⟨
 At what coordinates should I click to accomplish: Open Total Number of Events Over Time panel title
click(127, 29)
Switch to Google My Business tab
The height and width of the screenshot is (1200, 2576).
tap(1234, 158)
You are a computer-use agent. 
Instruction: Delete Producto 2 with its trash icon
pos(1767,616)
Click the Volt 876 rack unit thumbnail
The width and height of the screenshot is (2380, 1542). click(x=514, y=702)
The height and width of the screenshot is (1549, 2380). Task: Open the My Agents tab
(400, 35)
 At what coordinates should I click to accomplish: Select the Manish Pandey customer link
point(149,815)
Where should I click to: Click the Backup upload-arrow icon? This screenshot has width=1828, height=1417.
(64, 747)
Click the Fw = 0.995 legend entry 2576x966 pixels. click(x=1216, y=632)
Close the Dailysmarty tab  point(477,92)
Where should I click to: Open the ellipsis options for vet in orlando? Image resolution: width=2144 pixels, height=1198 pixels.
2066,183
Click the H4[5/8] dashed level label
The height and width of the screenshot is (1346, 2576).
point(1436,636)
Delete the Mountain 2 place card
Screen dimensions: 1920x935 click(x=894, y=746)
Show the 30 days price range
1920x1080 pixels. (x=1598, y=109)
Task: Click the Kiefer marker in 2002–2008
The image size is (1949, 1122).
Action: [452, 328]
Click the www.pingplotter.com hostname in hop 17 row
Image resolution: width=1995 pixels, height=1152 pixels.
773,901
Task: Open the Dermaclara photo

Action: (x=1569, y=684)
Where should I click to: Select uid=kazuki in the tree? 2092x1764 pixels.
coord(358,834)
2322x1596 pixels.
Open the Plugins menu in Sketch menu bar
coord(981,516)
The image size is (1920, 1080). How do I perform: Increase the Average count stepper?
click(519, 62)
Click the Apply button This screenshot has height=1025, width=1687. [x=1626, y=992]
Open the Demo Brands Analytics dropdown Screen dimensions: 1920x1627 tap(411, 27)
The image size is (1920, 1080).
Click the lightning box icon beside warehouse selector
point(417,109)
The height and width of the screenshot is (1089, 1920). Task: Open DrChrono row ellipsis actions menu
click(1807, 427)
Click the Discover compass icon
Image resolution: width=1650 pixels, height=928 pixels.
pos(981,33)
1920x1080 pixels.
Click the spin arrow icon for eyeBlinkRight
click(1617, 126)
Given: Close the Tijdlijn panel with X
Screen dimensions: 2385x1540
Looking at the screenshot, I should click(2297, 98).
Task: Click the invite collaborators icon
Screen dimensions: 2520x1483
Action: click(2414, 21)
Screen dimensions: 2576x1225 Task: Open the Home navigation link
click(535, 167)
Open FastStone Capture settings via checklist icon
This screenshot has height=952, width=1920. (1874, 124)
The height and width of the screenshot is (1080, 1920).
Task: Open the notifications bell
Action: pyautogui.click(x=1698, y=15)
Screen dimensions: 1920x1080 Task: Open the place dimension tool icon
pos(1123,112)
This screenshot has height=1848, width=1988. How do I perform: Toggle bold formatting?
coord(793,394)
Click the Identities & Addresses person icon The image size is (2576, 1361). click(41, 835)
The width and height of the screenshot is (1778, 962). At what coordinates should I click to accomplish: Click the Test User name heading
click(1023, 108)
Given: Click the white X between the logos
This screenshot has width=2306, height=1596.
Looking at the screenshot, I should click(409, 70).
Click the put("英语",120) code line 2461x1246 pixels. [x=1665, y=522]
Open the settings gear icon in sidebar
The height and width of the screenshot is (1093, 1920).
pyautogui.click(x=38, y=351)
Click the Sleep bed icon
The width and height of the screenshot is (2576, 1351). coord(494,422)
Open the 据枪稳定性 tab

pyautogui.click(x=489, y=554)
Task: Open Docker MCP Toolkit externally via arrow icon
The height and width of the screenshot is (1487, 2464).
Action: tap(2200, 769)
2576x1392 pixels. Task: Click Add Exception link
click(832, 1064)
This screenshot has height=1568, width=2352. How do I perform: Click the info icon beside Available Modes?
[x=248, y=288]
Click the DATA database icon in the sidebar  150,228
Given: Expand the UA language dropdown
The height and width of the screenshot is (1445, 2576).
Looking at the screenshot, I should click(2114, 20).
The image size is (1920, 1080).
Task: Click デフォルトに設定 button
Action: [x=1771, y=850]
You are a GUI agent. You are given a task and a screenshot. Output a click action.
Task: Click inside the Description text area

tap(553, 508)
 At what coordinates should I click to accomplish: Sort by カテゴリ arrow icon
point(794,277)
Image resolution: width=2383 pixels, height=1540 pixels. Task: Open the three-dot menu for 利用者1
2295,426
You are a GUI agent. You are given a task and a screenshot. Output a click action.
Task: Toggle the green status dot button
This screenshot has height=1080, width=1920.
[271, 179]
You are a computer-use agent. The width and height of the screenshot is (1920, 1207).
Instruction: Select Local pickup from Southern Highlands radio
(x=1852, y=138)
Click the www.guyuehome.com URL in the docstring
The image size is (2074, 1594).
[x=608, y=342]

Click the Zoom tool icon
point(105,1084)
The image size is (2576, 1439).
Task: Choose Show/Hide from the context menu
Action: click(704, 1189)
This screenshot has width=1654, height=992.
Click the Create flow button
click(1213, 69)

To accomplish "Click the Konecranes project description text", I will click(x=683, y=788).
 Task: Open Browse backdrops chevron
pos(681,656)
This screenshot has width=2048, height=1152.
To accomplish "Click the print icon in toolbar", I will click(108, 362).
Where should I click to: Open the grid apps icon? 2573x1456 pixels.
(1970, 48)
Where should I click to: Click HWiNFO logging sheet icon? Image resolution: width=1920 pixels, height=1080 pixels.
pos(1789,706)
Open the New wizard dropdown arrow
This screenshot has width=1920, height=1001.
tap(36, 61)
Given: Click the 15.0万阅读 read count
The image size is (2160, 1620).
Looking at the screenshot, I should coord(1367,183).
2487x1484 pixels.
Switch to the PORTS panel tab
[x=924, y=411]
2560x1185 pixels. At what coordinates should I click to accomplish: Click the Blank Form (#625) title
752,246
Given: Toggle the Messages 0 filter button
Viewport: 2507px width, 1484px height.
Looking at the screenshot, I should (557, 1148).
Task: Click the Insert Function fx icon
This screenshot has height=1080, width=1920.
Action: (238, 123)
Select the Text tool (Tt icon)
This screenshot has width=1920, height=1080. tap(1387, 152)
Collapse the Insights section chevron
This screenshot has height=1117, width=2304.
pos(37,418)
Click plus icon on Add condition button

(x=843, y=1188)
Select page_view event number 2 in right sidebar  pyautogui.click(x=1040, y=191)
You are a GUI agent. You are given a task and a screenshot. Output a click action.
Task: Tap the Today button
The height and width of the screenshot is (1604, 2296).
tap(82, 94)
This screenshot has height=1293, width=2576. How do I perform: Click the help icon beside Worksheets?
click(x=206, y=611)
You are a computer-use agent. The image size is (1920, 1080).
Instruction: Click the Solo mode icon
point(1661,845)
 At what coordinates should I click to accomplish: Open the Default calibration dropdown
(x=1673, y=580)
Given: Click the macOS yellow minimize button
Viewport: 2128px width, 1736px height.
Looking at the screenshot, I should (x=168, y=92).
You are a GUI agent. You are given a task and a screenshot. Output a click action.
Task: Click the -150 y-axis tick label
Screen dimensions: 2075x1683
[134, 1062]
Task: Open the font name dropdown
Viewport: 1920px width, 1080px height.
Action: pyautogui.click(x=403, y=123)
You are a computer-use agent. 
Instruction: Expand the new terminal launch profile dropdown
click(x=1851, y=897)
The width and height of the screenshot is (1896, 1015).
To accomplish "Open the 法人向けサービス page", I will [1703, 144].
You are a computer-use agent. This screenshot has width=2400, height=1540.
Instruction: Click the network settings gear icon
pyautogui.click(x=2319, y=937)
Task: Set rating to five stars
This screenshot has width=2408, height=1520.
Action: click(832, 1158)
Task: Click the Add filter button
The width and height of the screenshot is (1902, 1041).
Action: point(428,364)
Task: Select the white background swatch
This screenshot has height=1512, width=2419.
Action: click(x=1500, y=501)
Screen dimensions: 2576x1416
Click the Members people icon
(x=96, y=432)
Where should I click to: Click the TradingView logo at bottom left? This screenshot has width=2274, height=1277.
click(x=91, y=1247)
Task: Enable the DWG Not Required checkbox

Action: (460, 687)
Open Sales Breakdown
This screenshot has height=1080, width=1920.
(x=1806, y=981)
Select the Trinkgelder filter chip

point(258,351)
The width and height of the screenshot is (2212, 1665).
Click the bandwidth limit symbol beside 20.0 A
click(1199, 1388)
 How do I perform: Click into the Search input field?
⟩
EXERCISE: Nothing but the lines from the one holding "The width and height of the screenshot is (2212, 1665)." through the last line of the data may be output, and each must match exactly.

OUTPUT FOR THIS EXERCISE:
The width and height of the screenshot is (2212, 1665).
Click the bandwidth limit symbol beside 20.0 A
click(1199, 1388)
 How do I perform: Click into the Search input field?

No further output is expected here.